GP Contemporary Gallery: “Pat Lipsky: Stain Paintings 1968 - 1975”

April 7 through May 6, 2017

Opening Reception: Thursday, April 6, from 6 to 8 p.m.

GP Contemporary Gallery will present 11 never-before-seen paintings by lyrical abstractionist and color field painter Pat Lipsky. The exhibition, showcasing canvasses made in the late 1960s and ’70s during the artist’s first decade in New York, will allow viewers to see Lipsky’s evolution into her developed style.

In the 1980s Lipsky began to confine exuberant washes of color within a more geometrically precise abstraction. Continuing to pursue expression in a bold palette, in recent decades Lipsky has continued to refine her personalized abstraction into an ever more controlled expression of color, line, and form, showing an affinity for the styles being developed by minimalist painters.

The artist explained the evolution of her style in a 2007 Artspace interview, stating: “We look at works of art as single large units – but they’re actually composed of hundreds of thousands of individual and tiny units, each one a decision. It’s those units that I’ve been experimenting with throughout my career.”

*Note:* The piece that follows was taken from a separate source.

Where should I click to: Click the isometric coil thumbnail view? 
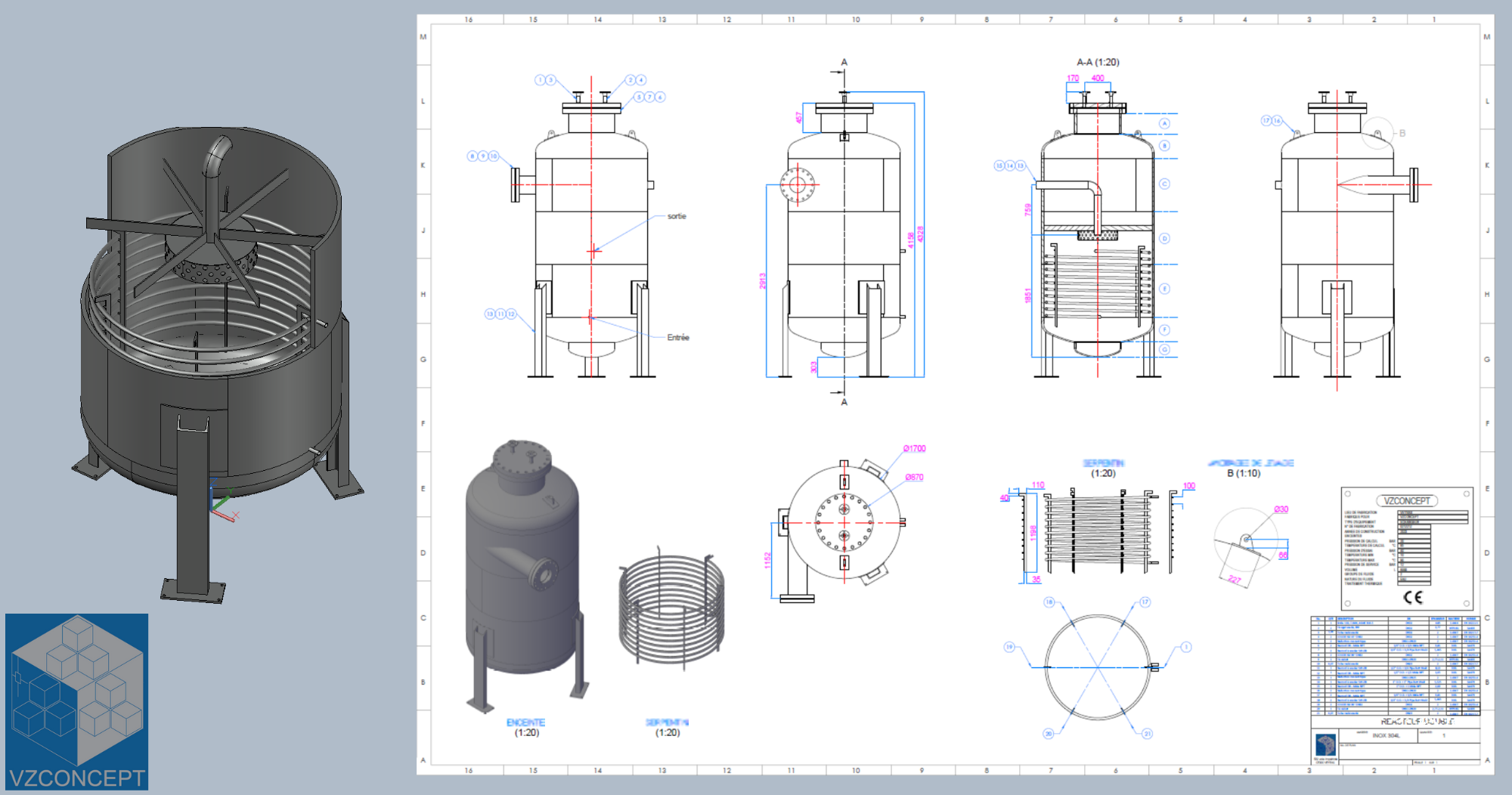(671, 608)
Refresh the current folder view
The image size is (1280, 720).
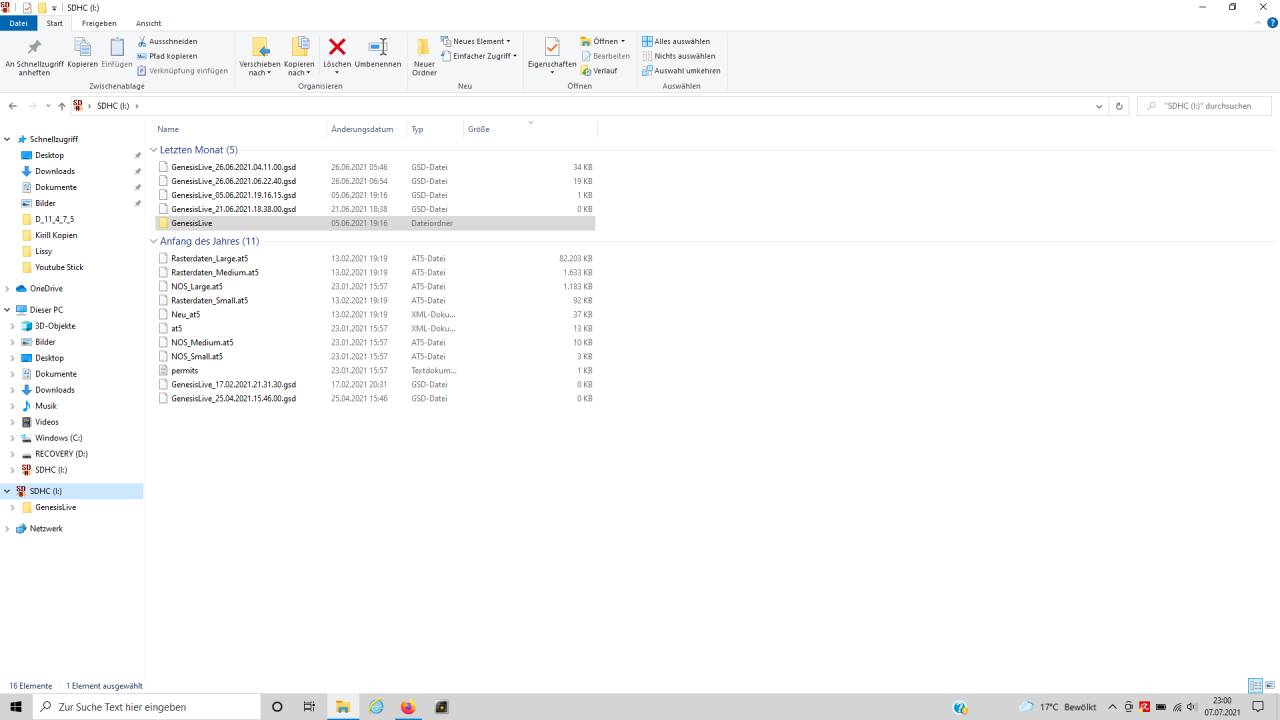pyautogui.click(x=1119, y=106)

Pat Lipsky, who is based in New York, has been exhibiting both nationally and internationally since the late 1960s in solo and group exhibitions at galleries and national museums, including the San Francisco Art Institute, the Hirshhorn Museum and Sculpture Garden, and the Norton Museum of Art. Her paintings are represented in numerous public collections across the country including The Brooklyn Museum, The Fogg Art Museum, the San Francisco Museum of Modern Art, and the Whitney Museum of American Art. She was awarded the Pollock Krasner Foundation Grant in 2000 and 2008 as well as the Purchase Prize at the American Academy of Arts and Letters in 2001.

GP Contemporary Gallery is located at 24 East 78th Street, New York, NY, 10075. www.gpcontemporary.com.

Click here for exhibition details.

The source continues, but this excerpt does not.